In the 1990 action thriller Total Recall, Arnold Schwarzenegger realizes that he is not an ordinary construction worker on Earth but part of an underground revolutionary movement on the planet Mars. The tensions between Earth and the Martian colonists revolve around the mining of the fictional element turbidium. On Mars, turbidium is used to extract oxygen sequestered under the Martian surface and make Mars habitable. On Earth, turbidium is being used by the military establishment to construct weapons and armor.
This fictional element first appears in the 1980 film Star Wars: the Empire Strikes Back. Carbonite is a cryonic (i.e. low temperature) material used in tibanna gas mining on Cloud City. Darth Vader and Boba Fett procure its use to freeze Captain Han Solo for his journey to Jabba the Hutt, and then later Vader attempts to use it on Luke Skywalker to bring him before the Emperor. The concept of freezing individuals for extended periods of time has been a common plot device in science fiction, mostly as a way to cover long space voyages. This was also depicted in the films Alien and 2001: A Space Odyssey. By the way, for $200,000, the Alcor Foundation of California will preserve a frozen human body, presumably until methods of “recovery” can be found by future technology.

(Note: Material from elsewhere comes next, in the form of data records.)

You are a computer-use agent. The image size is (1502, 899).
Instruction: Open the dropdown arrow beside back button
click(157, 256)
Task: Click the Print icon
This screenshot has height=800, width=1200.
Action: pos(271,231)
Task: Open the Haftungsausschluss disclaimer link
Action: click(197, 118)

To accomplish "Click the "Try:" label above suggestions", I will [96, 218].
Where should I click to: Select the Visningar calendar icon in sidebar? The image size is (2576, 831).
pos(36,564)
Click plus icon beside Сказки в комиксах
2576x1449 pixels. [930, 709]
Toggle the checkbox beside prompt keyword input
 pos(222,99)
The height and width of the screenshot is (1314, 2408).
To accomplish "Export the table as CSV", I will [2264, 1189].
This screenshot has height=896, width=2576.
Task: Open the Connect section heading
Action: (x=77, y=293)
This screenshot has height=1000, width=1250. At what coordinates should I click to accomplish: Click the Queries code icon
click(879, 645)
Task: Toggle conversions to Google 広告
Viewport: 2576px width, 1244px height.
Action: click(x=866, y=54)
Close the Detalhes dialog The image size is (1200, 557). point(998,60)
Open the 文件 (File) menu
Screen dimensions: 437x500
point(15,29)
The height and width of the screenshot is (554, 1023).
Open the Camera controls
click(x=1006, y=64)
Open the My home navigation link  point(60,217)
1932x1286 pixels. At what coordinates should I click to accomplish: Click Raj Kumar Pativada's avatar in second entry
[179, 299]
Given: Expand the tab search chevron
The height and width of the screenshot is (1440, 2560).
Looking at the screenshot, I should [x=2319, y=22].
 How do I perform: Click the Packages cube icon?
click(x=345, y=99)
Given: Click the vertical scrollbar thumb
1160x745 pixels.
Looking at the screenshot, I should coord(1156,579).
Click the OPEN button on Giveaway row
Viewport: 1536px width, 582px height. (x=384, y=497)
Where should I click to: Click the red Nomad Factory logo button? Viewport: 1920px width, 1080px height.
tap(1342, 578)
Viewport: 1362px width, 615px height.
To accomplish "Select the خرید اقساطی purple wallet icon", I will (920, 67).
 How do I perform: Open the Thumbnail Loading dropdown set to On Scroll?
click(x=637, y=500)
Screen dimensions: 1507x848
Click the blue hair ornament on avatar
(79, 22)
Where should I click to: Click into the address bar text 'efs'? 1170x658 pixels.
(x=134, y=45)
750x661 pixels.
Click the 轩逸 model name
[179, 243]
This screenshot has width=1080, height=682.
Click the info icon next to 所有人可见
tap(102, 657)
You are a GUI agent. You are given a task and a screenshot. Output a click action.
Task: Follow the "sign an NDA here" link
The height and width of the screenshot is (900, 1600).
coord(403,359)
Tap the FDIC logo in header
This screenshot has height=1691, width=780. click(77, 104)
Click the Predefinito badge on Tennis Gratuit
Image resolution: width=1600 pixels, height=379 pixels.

How could kryptonite not be No. 1? Kryptonite comes from the shattered radioactive remains of Superman’s home world, Krypton, and arrives on Earth as meteorites. OK, interstellar meteorites are a stretch, but did you know that very early 1930s comics assumed that Krypton was in our own solar system? In fact, interplanetary meteorites from Mars have been identified on Earth such as the famous Alan Hills 84001 meteorite. As a character, Superman has evolved over the years; in fact, the 1930s Superman didn’t even fly, but instead “leaped tall buildings in a single bound.” Kryptonite was added into the Superman mythos in the 1940s, and over the years, has branched out from the familiar green variety to red, blue, gold, and more, each with its own specific effect. The premise of the chemistry of kryptonite is a bit shaky; the real world gas of krypton is a noble element and therefore an “–ite” suffix (suggesting an oxidation state) would not be possible. That didn’t stop researchers in 2007 however, from jokingly referring to a form of sodium-lithium-boron-silicate-hydroxide (the stuff of Lex Luthor’s dreams in Superman Returns) as kryptonite.